The standard M3 and M4 feature an upgraded S58 twin-turbocharged 3.0-liter inline-six capable of producing 473 horsepower and 406 lb-ft of torque. Meanwhile, the step-up M3 and M4 Competition feature a specially tuned version of that engine that can output 503 horses and 479 lb-ft of twist.
BMW has kept its promise and made both the M3 and M4 available with a six-speed manual transmission. But this is only available on the standard model, as the Competition version is only available with an eight-speed M Steptronic automatic transmission with Drive Logic and three shift modes.
The Auto company claims the standard M3 and M4 can rocket from zero to 62 mph in 4.2 seconds, while the Competition model can do the same in just 3.9 seconds.
It also has a quiet button which many claim to be a loud button. In the cars, there are two settings for the engine sound. They vary both actual exhaust sound – by opening or closing flaps in the system at certain revs and throttle openings – but the louder setting augments it through the speakers. The engineers say most drivers will keep it loud. But select ‘quiet’ for early-morning starts or long trips.
The cylinder head also sports 3D printing. The M3 and M4 can be equipped with all the driver assistance of any other 3 or 4. That includes the little-known reversing assistant.
When you go into Reverse, you’re given the option to have the car’s steering take over and trace the exact same path in reverse as your last 50 meters going forward. So if you’ve driven a tricky course between walls and obstacles into a parking space, you know the car will get you out again. Provided the obstacles haven’t moved. Pedals remain your responsibility in all this.
Hagen Franke, head of product management for the cars, confirmed that a convertible is on the way. BMW has also upgraded the M3 and M4 chassis to handle all that extra power. Both models also include an upgraded power steering system and an all-wheel-drive that will allow you to switch off the front axle should you want to have some fun.
The standard M3 and M4 also ride on forged wheels, 18-inch in front, 19-inch in back, while the Competition model’s wheels get a slight size boost to 19 and 20 inches respectively. There’s also an optional M Drive Professional package that includes a traction control system with 10 settings, a Drift Analyzer, and a lap timer.

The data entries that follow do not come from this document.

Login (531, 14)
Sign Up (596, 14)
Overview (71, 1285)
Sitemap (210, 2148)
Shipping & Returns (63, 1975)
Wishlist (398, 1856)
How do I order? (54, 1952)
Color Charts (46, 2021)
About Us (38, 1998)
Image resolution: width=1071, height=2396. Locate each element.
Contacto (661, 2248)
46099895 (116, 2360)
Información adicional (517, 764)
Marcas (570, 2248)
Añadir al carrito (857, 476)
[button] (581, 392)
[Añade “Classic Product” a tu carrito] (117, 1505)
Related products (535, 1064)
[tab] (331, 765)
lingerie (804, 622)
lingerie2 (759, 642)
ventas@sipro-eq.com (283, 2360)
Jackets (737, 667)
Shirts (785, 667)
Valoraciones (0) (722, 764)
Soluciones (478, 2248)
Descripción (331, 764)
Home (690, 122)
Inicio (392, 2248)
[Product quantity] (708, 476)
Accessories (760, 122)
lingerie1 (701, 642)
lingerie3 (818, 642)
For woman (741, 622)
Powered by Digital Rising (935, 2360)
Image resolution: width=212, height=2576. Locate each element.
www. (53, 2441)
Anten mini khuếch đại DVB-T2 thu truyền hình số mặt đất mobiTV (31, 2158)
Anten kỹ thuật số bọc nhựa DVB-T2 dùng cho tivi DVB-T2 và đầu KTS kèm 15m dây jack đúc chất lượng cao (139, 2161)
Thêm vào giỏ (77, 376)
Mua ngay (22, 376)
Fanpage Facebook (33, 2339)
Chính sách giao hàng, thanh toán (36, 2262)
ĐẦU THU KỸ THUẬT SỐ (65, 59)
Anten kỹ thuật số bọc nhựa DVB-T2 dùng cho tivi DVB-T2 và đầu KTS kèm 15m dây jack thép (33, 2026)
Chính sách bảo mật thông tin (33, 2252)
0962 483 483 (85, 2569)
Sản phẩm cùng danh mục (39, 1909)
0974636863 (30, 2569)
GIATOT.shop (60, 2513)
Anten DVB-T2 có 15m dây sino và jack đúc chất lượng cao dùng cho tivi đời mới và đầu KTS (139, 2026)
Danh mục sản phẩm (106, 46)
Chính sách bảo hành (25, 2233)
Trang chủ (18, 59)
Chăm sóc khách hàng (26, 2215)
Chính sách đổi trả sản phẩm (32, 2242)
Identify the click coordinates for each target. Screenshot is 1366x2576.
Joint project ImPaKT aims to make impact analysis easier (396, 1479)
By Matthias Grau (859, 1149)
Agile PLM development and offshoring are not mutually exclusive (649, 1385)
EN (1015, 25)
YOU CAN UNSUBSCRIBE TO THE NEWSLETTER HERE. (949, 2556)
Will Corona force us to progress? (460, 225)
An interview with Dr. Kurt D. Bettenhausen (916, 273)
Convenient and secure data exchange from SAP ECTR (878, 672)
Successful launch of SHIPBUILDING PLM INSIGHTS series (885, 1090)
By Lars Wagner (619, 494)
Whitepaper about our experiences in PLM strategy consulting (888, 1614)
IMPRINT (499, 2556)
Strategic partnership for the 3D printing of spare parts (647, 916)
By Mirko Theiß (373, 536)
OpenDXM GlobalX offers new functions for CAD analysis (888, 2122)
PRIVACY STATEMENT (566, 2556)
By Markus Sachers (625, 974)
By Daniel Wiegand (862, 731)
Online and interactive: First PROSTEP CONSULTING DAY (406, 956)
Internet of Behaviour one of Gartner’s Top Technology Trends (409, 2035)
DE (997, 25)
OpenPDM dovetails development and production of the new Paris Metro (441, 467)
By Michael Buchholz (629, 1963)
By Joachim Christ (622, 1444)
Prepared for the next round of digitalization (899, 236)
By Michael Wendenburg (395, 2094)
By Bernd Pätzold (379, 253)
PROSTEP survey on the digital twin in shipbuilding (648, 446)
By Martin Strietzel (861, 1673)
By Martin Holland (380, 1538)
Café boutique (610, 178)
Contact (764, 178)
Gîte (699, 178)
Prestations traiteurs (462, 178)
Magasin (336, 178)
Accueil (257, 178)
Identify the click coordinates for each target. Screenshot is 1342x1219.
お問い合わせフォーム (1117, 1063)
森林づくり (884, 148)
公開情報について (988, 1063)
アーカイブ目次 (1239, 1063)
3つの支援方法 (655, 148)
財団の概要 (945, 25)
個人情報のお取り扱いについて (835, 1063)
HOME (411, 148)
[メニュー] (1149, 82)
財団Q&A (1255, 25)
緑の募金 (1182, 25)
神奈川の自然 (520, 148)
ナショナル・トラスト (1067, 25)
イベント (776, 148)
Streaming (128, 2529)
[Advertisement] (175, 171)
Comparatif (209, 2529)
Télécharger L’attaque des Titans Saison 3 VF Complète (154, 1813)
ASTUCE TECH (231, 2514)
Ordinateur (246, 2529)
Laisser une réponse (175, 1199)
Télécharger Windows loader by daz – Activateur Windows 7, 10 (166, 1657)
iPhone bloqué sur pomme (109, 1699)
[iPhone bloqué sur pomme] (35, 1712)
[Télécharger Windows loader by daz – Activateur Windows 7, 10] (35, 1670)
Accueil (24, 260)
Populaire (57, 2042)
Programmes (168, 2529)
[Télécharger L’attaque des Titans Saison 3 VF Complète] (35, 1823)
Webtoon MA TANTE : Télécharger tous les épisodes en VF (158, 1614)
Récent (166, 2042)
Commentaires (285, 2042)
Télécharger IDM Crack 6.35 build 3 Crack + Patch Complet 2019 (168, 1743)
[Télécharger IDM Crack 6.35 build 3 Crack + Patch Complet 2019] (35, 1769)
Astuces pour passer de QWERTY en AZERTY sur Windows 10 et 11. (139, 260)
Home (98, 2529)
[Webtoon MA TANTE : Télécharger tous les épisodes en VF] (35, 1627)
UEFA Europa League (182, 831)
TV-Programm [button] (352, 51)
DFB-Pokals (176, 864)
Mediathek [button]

The cars feature extensive bracing among the shock towers and subframes. Stiffer M suspension with different damping settings is standard. Standard brakes for both model types are 15-inch rotors with 6-piston calipers at the front and 14.6-inch rotors at the rear with single-piston calipers. Available as an option are carbon-ceramic brakes with larger 15.75-inch rotors at the front and 15-inch ones at the back.
The interior of the M3 and M4 is pretty much like that of the 3 Series and 4 Series. No wood trim is available; only aluminum or carbon fiber. A 12.3-inch instrument display and 10.25-inch infotainment screen are standard equipment, as are sportier seats. BMW does offer a new set of optional carbon fiber power seats, which together will save an extra 21 pounds. They also have cutouts for racing harnesses. Some bold interior colors are available, too, such as Kyalami Orange in the M3, and Yas Marina Blue in the M4.
The M3 starts at $70,895, the M4 at $72,795. But a whole gaggle of options, like the $2,900 Competition package, can easily send the final price upward. The standard versions of both cars will go on sale next March, with the Competition models to follow in the summer.